Status:
COMPLETED
GW786034 In Subjects With Locally Recurrent Or Metastatic Clear Cell Renal Cell Carcinoma
Lead Sponsor:
GlaxoSmithKline
Conditions:
Carcinoma, Renal Cell
Eligibility:
All Genders
21+ years
Phase:
PHASE2
Brief Summary
Phase II, multi-center, two-stage study utilising a randomised discontinuation design to evaluate the safety and efficacy of GW786034 (pazopanib) in adult subjects with locally recurrent or metastatic...
Eligibility Criteria
Inclusion
- Inclusion criteria:
- Histologically or cytologically confirmed diagnosis of Renal Cell Carcinoma of predominantly clear-cell histology (excluding chromophobe, papillary, collecting duct, and undifferentiated tumors) which is metastatic or locally recurrent
- Either no prior systemic therapy or failed only 1 prior cytokine-based or bevacizumab-based therapy
- Evidence of documented measurable disease by RECIST criteria
- Male or female at least 21 years of age
- A woman is eligible to enter and participate in the study if she is of:
- Non-childbearing potential (i.e., physiologically incapable of becoming pregnant), including any female who:
- Has had a hysterectomy,
- Has had a bilateral oophorectomy (ovariectomy),
- Has had a bilateral tubal ligation,
- Is post-menopausal (total cessation of menses for \>= 1 year).
- Childbearing potential, has a negative serum pregnancy test at Screening Period and serum or urine pregnancy test at Day1, and agrees to use adequate contraception.
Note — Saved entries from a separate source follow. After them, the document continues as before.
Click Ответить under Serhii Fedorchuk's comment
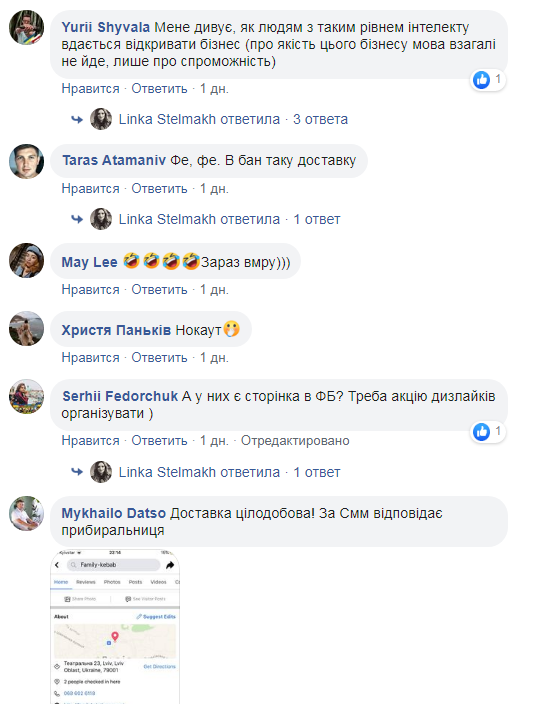The width and height of the screenshot is (537, 704). 159,441
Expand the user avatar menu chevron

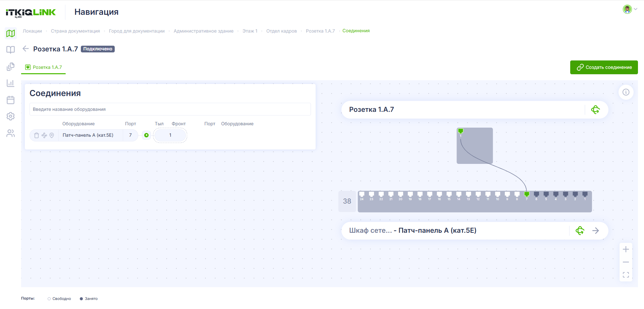[x=635, y=9]
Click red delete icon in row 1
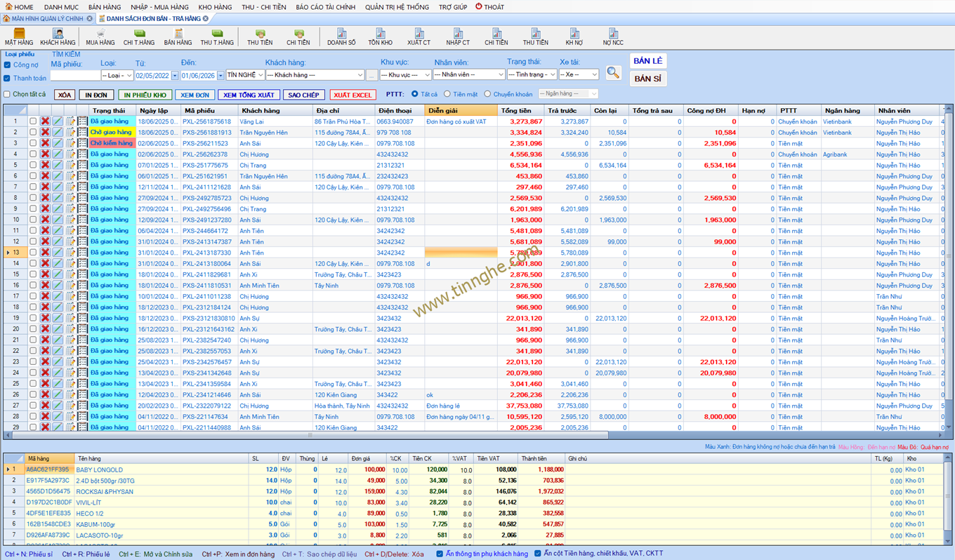Image resolution: width=955 pixels, height=560 pixels. pyautogui.click(x=45, y=121)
GSK acceptable contraceptive methods, when used consistently and in accordance with both the product label and the instructions of the physician, are as follows:
- An intrauterine device (IUD) with a documented failure rate of less than 1% per year.
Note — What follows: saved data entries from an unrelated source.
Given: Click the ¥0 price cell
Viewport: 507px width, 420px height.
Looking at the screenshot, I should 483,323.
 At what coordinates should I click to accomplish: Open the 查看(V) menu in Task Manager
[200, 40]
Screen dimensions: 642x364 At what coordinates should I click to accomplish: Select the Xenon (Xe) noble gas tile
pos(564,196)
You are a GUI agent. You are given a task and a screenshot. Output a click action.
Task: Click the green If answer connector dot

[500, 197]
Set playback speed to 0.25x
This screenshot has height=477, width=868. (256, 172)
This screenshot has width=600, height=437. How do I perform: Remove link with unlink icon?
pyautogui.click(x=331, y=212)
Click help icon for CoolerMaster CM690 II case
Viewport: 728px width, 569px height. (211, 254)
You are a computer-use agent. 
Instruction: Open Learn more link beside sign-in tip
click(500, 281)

- Vasectomized partner who is sterile prior to the female subject's entry and is the sole sexual partner for that female.
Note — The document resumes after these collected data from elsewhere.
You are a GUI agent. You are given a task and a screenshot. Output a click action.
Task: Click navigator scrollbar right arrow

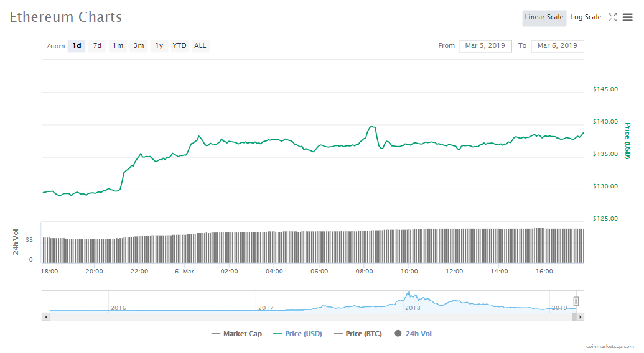pos(580,317)
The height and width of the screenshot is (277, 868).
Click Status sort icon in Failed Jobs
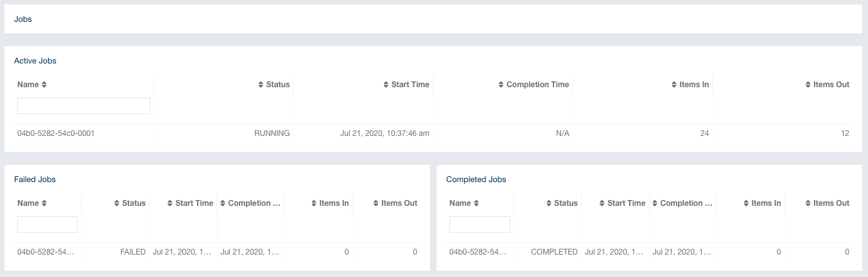117,203
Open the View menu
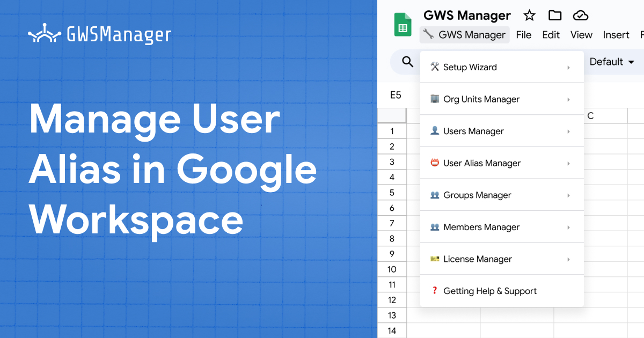The image size is (644, 338). (x=581, y=35)
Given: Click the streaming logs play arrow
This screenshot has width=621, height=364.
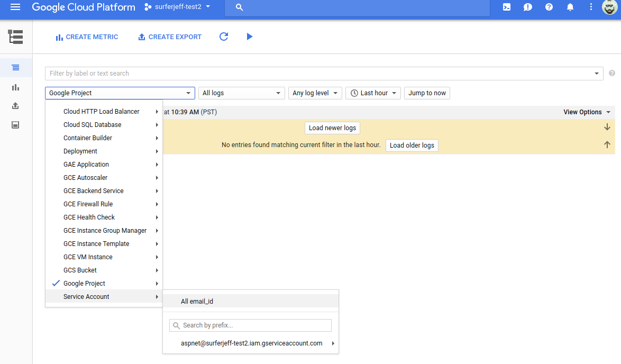Looking at the screenshot, I should click(x=249, y=37).
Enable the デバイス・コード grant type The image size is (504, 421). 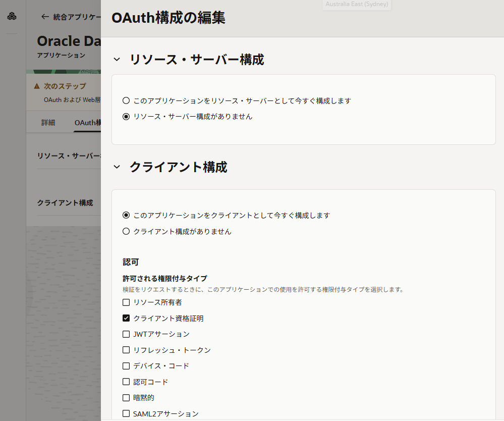click(126, 365)
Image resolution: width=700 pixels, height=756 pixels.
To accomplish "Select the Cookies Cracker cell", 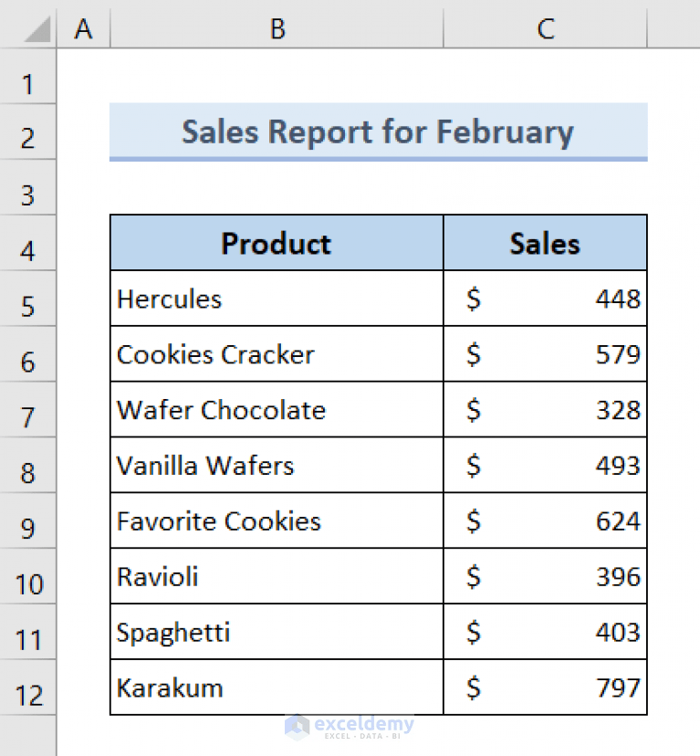I will [277, 354].
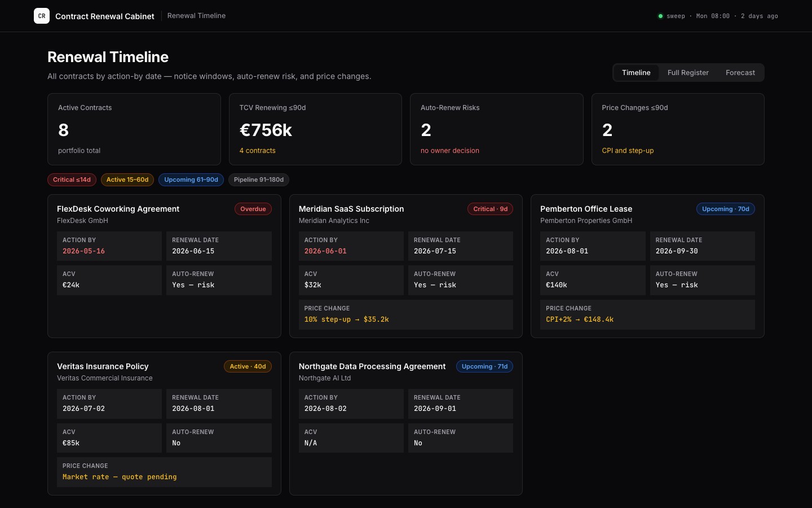812x508 pixels.
Task: Click the Auto-Renew Risks summary card
Action: point(497,129)
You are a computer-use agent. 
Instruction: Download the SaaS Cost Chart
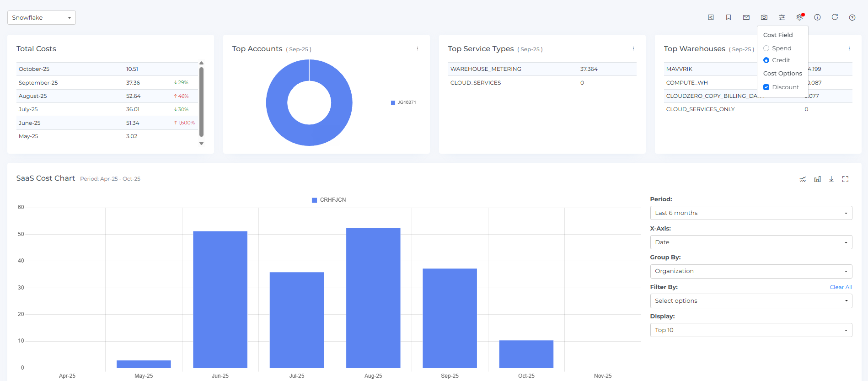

- Complete abstinence from sexual intercourse for 14 days before exposure to investigation product, through the clinical trial, and for at least 21 days after the last dose of investigational product.
- Double-barrier contraception (condom with spermicidal jelly, foam suppository, or film; diaphragm with spermicide; or male condom and diaphragm with spermicide).
- A man with a female partner of childbearing potential is eligible to enter and participate in the study if he uses a barrier method of contraception (e.g. condom) or abstinence during the study and for 28 days following the last dose of investigational drug.
- Eastern Cooperative Oncology Group (ECOG) Performance Status (PS) of 0 or 1.
- Adequate bone marrow function.
- Adequate hepatic function.
- Adequate renal function.
- Adequate PT/PTT or INR/aPTT.
- Able to swallow and retain oral medications.
- Written informed consent.
- Exclusion criteria:
- Received prior non-cytokine or non-bevacizumab therapies .
- Received chemotherapy for renal cell carcinoma.
- Have had any major surgery, radiotherapy, or immunotherapy within the last 28 days and/or not recovered from prior therapy.
- History of hypercalcemia within two months of start of therapy.
- Patients who are pregnant or lactating.
- Poorly controlled hypertension.
- QTc prolongation defined as a QTc interval ≥ 480 msecs or other significant ECG abnormalities.
- Has Class II, III or IV heart failure as defined by the New York Heart Association functional classification system. A subject who has a history of Class II heart failure and is asymptomatic on treatment may be considered eligible.
- Any history of cerebrovascular accident \[CVA\].
- History of myocardial infarction, admission for unstable angina, cardiac angioplasty or stenting within the last 12 weeks.
- History of venous thrombosis in last 12 weeks.
- Current use of therapeutic warfarin.
- Use of antiplatelet agents other than aspirin (≤ 325 mg/day).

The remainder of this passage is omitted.